Maybe you're thinking Palmer amaranth is like soybean rust and it won't ever get here. Several years ago the fear over soybean rust reached near hysteria-levels. The truth is, it is in the South, but because people made such an effort to monitor for it, it seldom gets far enough north early enough in the season to cause any real yield loss.
Palmer amaranth is not soybean rust. It is not only coming, it is here. A Purdue University weed control specialist has documented it in 17 counties. Another report adds Fulton County, for a total of 18 counties. Samples in at least some counties are resistant to glyphosate. Some are resistant to other chemistries as well.
One southeastern Indiana ag dealer recently told a company rep that they have it and it's no big deal. The rep assured him that if he thinks it's no big deal, he doesn't have it. It can be mistaken for pigweed or waterhemp, which are close but less aggressive cousins.
Palmer Amaranth, however, is so aggressive that one specialist in another state says it even choked out a stand of waterhemp, thought to be a tough competitor itself.
The first step is to identify it, specialists say.
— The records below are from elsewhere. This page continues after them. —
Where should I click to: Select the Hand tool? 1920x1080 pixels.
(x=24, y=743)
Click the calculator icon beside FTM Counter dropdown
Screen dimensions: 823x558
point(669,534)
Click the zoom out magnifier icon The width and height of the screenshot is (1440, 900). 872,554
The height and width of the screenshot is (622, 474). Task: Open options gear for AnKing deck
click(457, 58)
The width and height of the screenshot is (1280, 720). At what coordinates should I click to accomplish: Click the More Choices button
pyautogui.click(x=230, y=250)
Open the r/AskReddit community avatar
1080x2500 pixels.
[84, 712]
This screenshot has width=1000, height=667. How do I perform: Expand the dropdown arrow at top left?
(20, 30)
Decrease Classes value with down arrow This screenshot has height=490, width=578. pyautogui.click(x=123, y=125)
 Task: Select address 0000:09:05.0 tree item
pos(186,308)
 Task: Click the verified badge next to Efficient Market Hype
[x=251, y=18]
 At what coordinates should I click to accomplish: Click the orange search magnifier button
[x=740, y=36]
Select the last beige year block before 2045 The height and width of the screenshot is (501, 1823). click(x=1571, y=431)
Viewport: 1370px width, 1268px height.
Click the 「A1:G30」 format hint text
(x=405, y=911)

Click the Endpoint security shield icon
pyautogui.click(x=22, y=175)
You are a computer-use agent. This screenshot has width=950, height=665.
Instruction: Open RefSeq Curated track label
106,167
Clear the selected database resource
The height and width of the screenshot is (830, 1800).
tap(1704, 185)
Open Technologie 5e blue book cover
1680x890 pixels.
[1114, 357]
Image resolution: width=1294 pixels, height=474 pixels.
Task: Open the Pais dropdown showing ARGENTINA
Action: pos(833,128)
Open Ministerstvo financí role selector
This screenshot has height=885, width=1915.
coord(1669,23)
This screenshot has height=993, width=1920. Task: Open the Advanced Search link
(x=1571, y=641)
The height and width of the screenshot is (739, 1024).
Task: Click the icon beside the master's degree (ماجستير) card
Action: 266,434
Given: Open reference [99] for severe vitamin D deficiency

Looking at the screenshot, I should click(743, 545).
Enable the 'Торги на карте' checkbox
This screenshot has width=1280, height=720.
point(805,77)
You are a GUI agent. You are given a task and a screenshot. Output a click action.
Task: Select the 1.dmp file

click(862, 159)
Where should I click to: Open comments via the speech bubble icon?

It has a long narrow stem leading off the main stem to a petiole. The seed head is extremely long, longer than any seedhead you've seen on other weeds in Indiana. The roots grow huge, and they do it in a hurry.
Your option at this point is to scout for it. If you see it, report it to your county Extension educator. Then if it's an isolated plant or two, pull it and burn it. Or take your chances, but know that taking your changes means 500,000 to one million weed seeds per plant will be produced. They're light and scatter easily.